Sixth: Do more. If you are reading this, chances are you are already voting, donating, writing your legislators, and so on, like the good citizen you are. So, go further: Demonstrate incessantly, like the feminists of Argentina and Mexico. Walk out of that anti-choice church you still go to for some reason, like Polish feminists did in 2016 when the government threatened to ban abortion. Put up informative stickers, as Irish pro-choicers did back when it was against the law even to give out the phone numbers of UK clinics. Stand with your friends outside your local crisis pregnancy center, aka fake abortion clinic, and politely hand out leaflets telling people what the place really does.
Remember, though: It’s not the 1960s. For every kind of activism you want to get involved in, there are groups working on it already. You don’t need to start your own secret network to get pregnant women out of Texas—give to Fund Texas Choice, which already does that. Nor need you personally smuggle abortion pills into states with bans. Even in Texas, people can order pills online and, if necessary, have them mailed to a forwarding address in another state. Thousands of women have already gotten pills this way. What would be helpful? Smith College professor Carrie N. Baker, who studies the abortion pill, suggests you spread information about abortion pills and how to get them safely. Go to plancpills.org for details.

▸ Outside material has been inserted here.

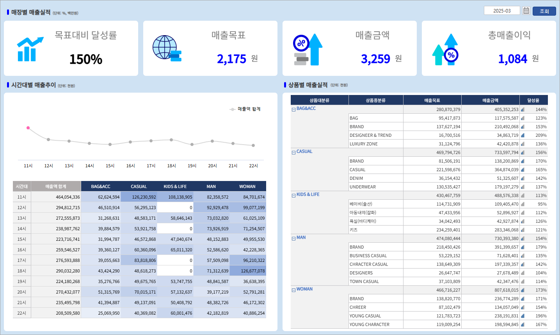560x335 pixels.
Task: Collapse the MAN category group
Action: 293,238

Finally, don’t let yourself feel pre-defeated. We can win this eventually, but despair will make it harder. Just concentrate on what you can do now: protecting and expanding rights where possible, supporting abortion services, and, above all, getting pro-choice legislators into office at every level. The progressive activist Heather Booth, a founder of the Jane Collective, which provided clandestine abortions in Chicago pre-Roe, told me, “I took two big lessons from the civil rights movement, which also seemed an impossible struggle. One is, sometimes you have to stand up to illegitimate authority. The other is, if we organize, we can win. Even in the face of bad decisions and conflict and trouble, we still need to be agents of hope.”